Меня удивило, что Лиза решила попросить его об этом, после приезда она ни разу не высказывала желания нанять для Ханны няньку. Но у нас было мало времени, и я подумала, что Лиза, как и я, решила, что Майк неопасен.
– Вряд ли мы скоро вернемся, – сказала я и похлопала Майка по плечу. – Так что не ждите нас. И ни в коем случае не выпускайте Милли. Малышу там и так не сладко, не хватало еще, чтобы вокруг него носилась собака.
Майк смотрел, как мы с Лизой забираемся в грузовик.

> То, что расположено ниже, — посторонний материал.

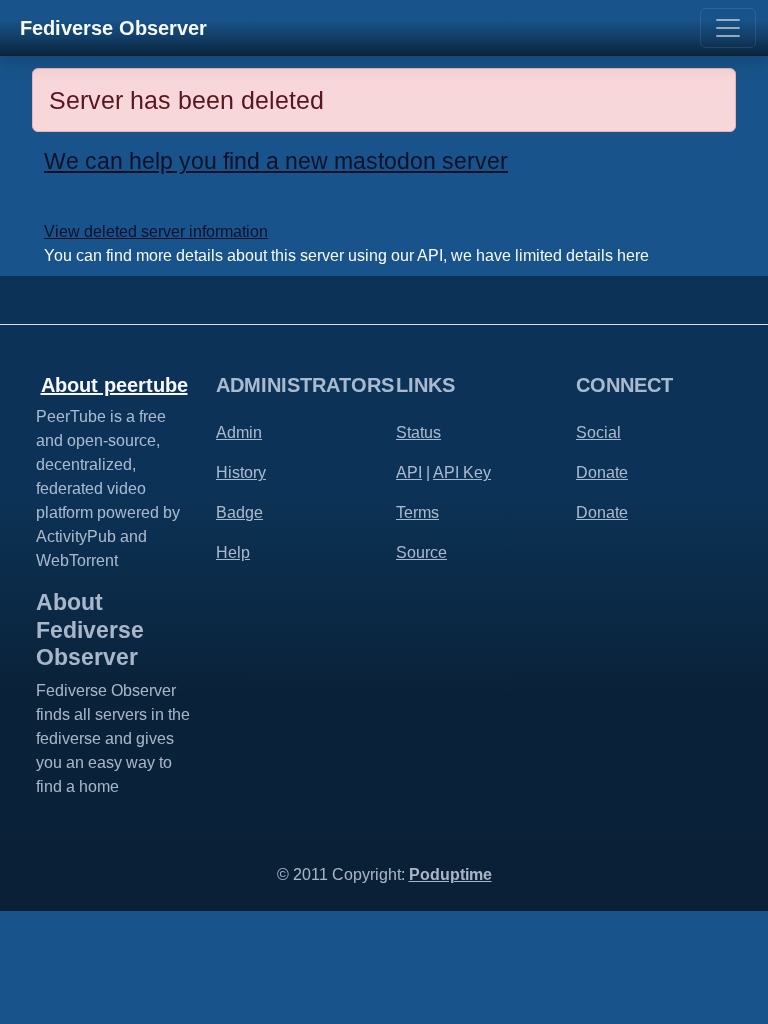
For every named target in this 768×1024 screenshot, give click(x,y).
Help (233, 552)
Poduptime (450, 874)
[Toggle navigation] (728, 28)
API (409, 472)
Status (418, 432)
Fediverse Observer (113, 28)
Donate (602, 472)
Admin (239, 432)
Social (598, 432)
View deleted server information (156, 231)
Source (421, 552)
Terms (417, 512)
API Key (462, 472)
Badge (239, 512)
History (241, 472)
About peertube (114, 385)
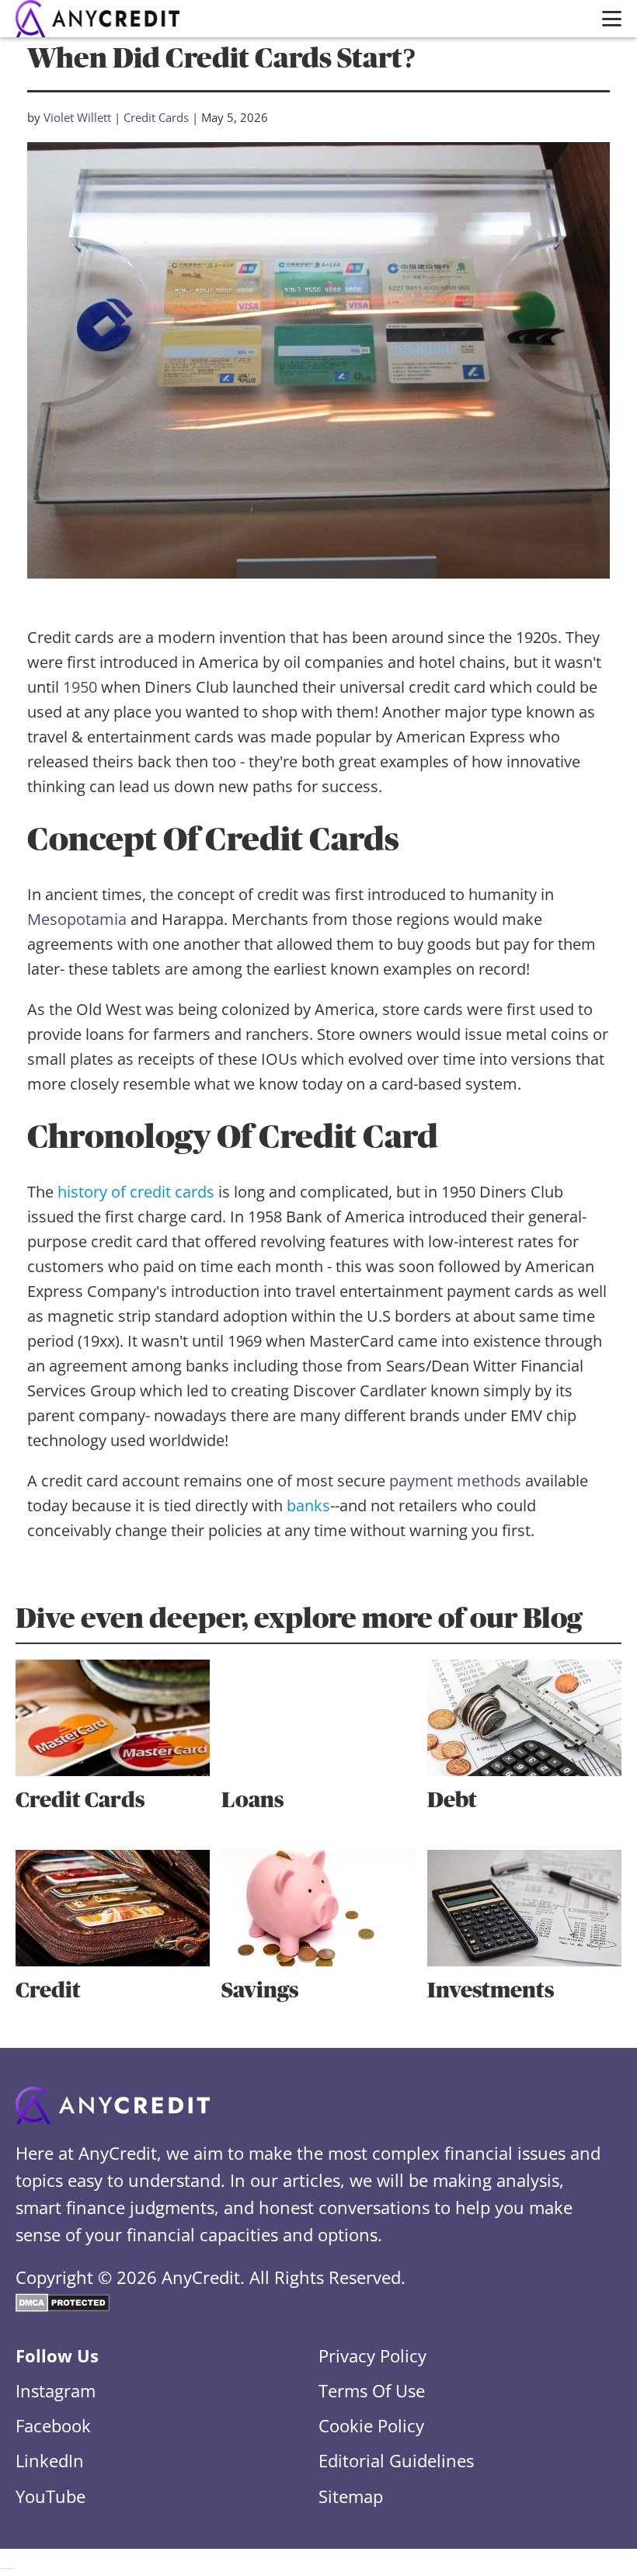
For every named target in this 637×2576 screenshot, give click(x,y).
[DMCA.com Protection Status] (63, 2305)
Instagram (56, 2390)
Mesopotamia (77, 919)
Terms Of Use (371, 2390)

Я чувствовала, что ему хотелось поехать с нами, чтобы как-то помочь. Все время, пока мы ехали по прибрежной дороге, я видела в зеркало заднего вида его силуэт в освещенном дверном проеме.
Трудно представить более душераздирающую картину, чем выбросившийся на берег детеныш кита. Я, слава богу, за все свои семьдесят с лишним лет только дважды видела такое. Малыш лежал на песке. Он был метра два в длину. Такой нездешний, беззащитный и в то же время странным образом близкий. Море тянулось к нему, будто пыталось зазвать обратно, домой. Ему было всего несколько месяцев.
Грэг пытался сделать хоть что-то, чтобы малыш не погружался глубже в песок.
– Я сообщил властям, – сказал он.
В наше время запрещено предпринимать попытки вернуть кита в море без помощи представителей власти: если кит болен, перемещая его, вы можете только навредить. А если какие-нибудь доброжелатели развернут выбросившегося кита к морю, он может послать сигнал всей стае, и тогда на следующий день киты из сострадания к своему собрату тоже начнут выбрасываться на берег.
– Возможно, малыш болен, – сказал Грэг, он вставал на колени возле детеныша, и джинсы у него намокли. – Очень слабый, ему еще нужно молоко, без мамы он долго не протянет. Я так думаю, он здесь уже несколько часов.